Yes, I know it is, in its current form (sigh !).
But at the same time, I do not want to give up (not yet, at least) on
trying to arrive at something that can serve the objectives, and yet be
simple in principle and lightweight too. I feel the need may grow as we
have more filter layers coming in, and as async i/o and even i/o
cancellation usage increases. And it may not be just with kiobufs ...
I took a second pass attempt at it last night based on Ben's wait queue
extensions. Will write that up in a separate note after this. Do let me
know if it seems like any improvement at all.
>We _do_ need the ability to stack completion events, but as far as the
>kiobuf work goes, my current thoughts are to do that by stacking
>lightweight "clone" kiobufs.
Would that work with stackable filesystems ?
>
>The idea is that completion needs to pass upwards (a)
>bytes-transferred, and (b) errno, to satisfy the caller: everything
>else, including any private data, can be hooked by the caller off the
>kiobuf private data (or in fact the caller's private data can embed
>the clone kiobuf).
>
>A clone kiobuf is a simple header, nothing more, nothing less: it
>shares the same page vector as its parent kiobuf. It has private
>length/offset fields, so (for example) a LVM driver can carve the
>parent kiobuf into multiple non-overlapping children, all sharing the
>same page list but each one actually referencing only a small region
>of the whole.
>
>That ought to clean up a great deal of the problems of passing kiobufs
>through soft raid, LVM or loop drivers.
>
>I am tempted to add fields to allow the children of a kiobuf to be
>tracked and identified, but I'm really not sure it's necessary so I'll
>hold off for now.
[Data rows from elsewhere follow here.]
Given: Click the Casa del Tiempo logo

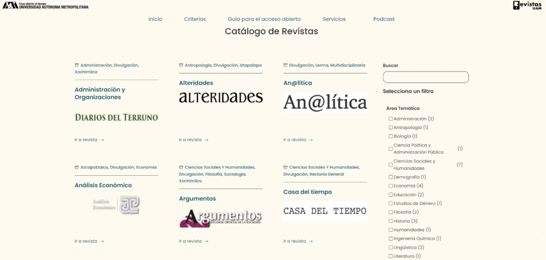Looking at the screenshot, I should [325, 211].

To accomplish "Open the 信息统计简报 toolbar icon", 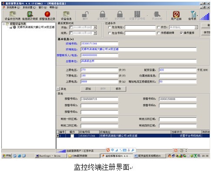I will (30, 16).
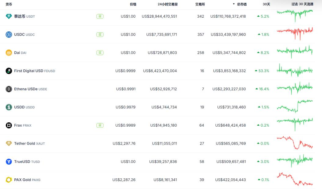Image resolution: width=322 pixels, height=189 pixels.
Task: Click the First Digital USD logo
Action: [9, 71]
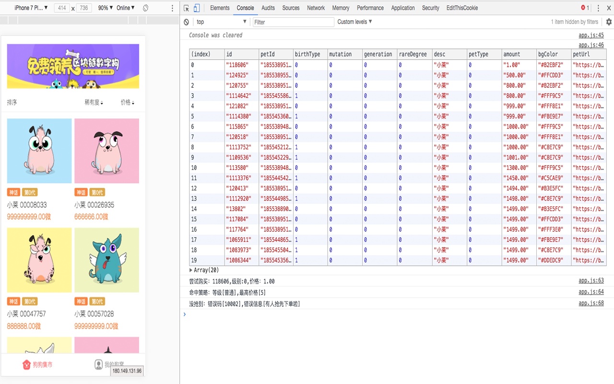Open the console settings gear

point(609,22)
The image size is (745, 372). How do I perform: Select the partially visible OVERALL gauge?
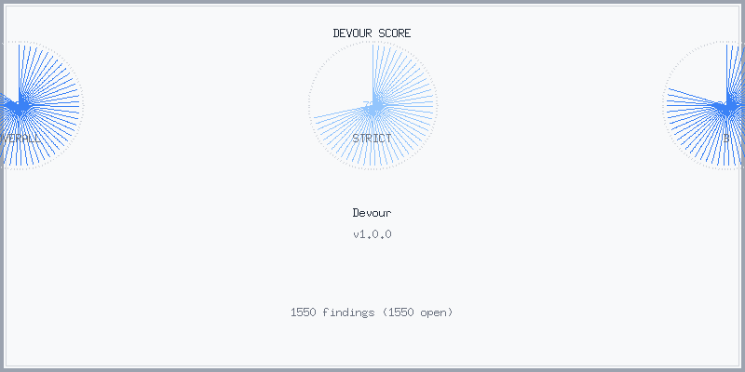[x=42, y=105]
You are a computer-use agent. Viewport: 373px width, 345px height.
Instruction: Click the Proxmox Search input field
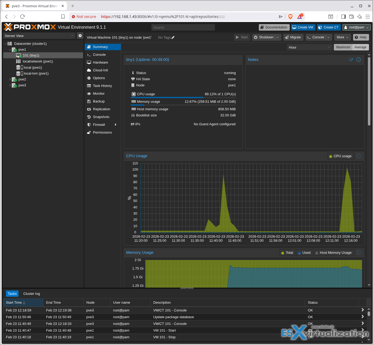pyautogui.click(x=183, y=27)
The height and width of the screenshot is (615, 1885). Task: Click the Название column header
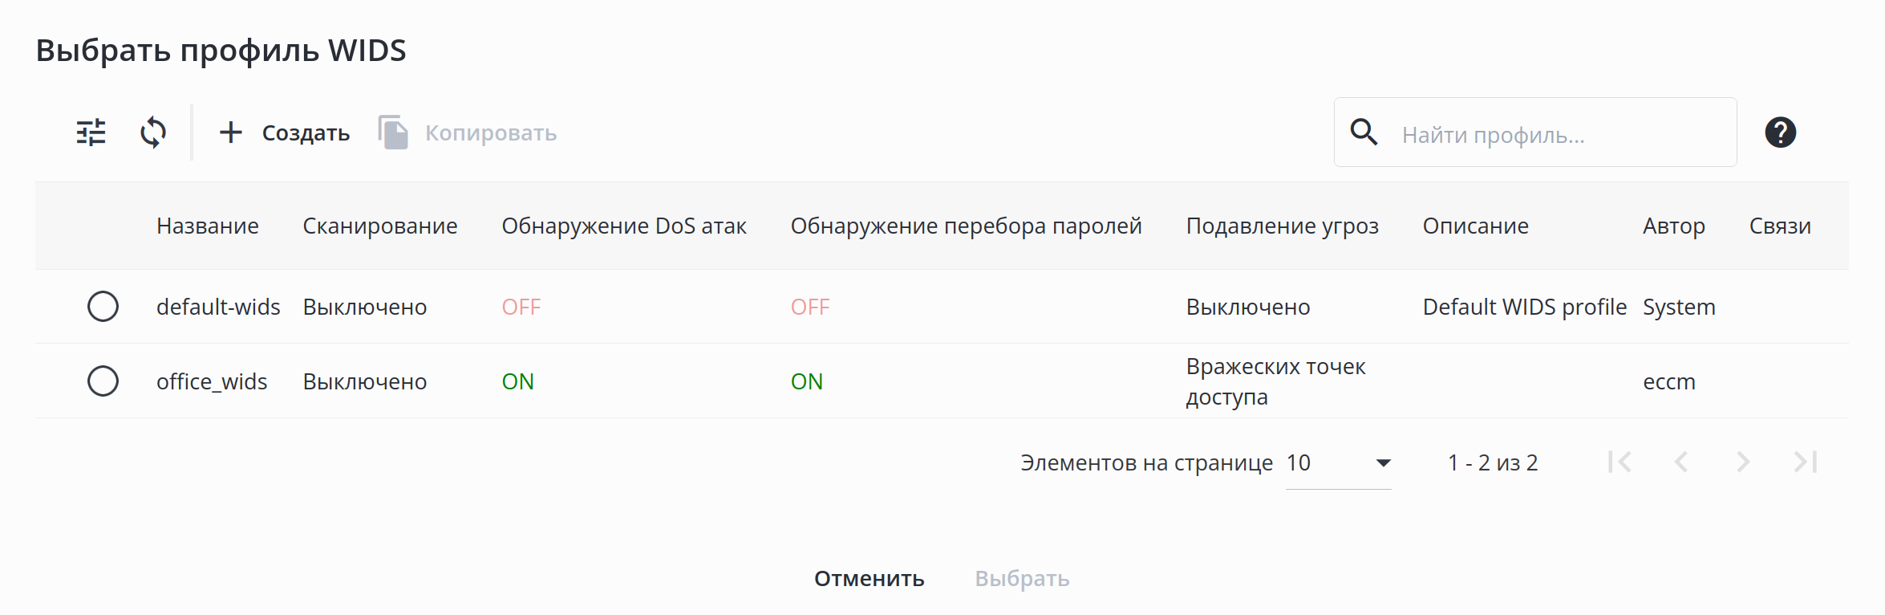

We already have the "io-count" field which
>enumerates sub-ios, so we can define each child to count as one such
>sub-io; and adding a parent kiobuf reference to each kiobuf makes a
>lot of sense if we want to make it easy to pass callbacks up the
>stack. More than that seems unnecessary for now.
Being able to track the children of a kiobuf would help with I/O
cancellation (e.g. to pull sub-ios off their request queues if I/O
cancellation for the parent kiobuf was issued). Not essential, I guess, in
general, but useful in some situations.
With a clone kiobuf there is no direct way to reach a clone kiobuf given
the original kiobuf (without adding some indexing scheme ).